Ao fim de uma considerável quantidade de baboseiras, mudou de canal e dedicou-se à vida animal. Estava a dar um programa sobre escaravelhos que fazem bolas de fezes. “Merda por merda, fico aqui”, pensou Paulo. Depois dos escaravelhos, chegou a vez dos pandas. "Muito fofinho."
Quando a televisão deixou de ser interessante, desceu para o café da esquina. Um “tasco agradável”, como gostava de o designar. O dono, conhecido como “Chiclete”, situava-se algures entre o crítico literário e o pugilista. Tanto partilhava impressões sobre literatura com alguns dos seus clientes, como descarregava a sua fúria num saco de boxe.
Gostava de competições. Quem pegava no objecto mais pesado, quem comia mais pataniscas de bacalhau, quem cuspia mais longe. Havia duas hipóteses: ou ganhava ou dizia que a competição tinha sido desvirtuada.
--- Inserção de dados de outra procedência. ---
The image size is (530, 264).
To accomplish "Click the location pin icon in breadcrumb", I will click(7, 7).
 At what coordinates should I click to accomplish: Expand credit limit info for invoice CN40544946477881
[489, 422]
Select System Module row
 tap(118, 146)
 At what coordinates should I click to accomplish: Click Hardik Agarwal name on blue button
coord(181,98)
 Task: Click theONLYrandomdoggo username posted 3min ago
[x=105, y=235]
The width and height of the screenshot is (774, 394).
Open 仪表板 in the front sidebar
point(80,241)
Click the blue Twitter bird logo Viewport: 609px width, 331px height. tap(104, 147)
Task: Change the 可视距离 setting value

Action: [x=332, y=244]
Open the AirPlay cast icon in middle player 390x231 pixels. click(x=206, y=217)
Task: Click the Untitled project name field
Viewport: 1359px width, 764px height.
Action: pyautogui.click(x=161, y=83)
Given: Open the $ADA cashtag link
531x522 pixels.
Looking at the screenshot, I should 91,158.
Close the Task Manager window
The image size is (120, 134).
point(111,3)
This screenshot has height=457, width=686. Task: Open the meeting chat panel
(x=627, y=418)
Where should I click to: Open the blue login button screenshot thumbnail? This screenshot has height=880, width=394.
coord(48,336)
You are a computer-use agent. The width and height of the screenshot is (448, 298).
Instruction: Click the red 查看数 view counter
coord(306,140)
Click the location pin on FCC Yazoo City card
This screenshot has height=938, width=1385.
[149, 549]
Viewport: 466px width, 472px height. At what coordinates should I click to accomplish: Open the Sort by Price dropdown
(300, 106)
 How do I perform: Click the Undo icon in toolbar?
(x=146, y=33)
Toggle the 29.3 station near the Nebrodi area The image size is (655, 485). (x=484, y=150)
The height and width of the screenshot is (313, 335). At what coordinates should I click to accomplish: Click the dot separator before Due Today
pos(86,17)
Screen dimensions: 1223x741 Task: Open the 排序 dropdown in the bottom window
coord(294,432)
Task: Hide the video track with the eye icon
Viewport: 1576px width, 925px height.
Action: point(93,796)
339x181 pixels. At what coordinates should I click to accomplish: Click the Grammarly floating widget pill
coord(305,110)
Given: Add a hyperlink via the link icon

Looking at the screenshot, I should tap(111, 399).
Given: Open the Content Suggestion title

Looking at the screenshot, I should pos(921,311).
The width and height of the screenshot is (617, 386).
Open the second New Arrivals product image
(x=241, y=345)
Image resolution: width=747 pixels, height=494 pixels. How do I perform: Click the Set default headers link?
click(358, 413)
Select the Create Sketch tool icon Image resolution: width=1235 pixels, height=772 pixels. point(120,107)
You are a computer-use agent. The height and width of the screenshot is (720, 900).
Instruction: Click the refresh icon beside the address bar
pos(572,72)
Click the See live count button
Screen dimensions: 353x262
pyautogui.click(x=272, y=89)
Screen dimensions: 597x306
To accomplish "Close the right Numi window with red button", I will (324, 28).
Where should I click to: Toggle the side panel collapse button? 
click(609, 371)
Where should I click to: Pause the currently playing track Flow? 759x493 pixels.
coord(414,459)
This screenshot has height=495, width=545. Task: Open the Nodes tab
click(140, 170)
Paulo entrou no café e cumprimentou o Chiclete. Este devolveu, com a boa disposição do costume. Adivinhou que Paulo queria uma cerveja. Adivinhar era outra das competições que disputava com regularidade.
A conversa era sobre política. Mais do mesmo.
- Isto é uma cambada de bandidos. – dizia o Chiclete – Só querem tacho.
Paulo entrou no jogo. Falava-se na solução para a crise e o Chiclete tinha três ou quatro ideias, sobre o tema. Paulo discordava de todas e tentou demonstrá-lo educadamente.
- Paulo, pareces um economista a falar. Esses gajos são bons a jogar à sueca, mas só depois de verem os jogos todos. Durante o jogo, não acertam uma.
- Chiclete, eu sou economista.
- Mas tu sabes umas coisas! Não era sobre ti que estava a falar! – Respondeu o Chiclete, embaraçado.
Do fundo do café, veio um comentário de um dos clientes habituais.
- Chiclete, és como um burro.
- O que queres? O que tens a dizer sobre isto?
- Não sei, não sou economista.
- E mesmo que fosses, não sabias na mesma.
Houve silêncio e um embaraço ainda maior do Chiclete.
- Paulo, desculpa lá. Hoje não acerto uma. Pareço um economista.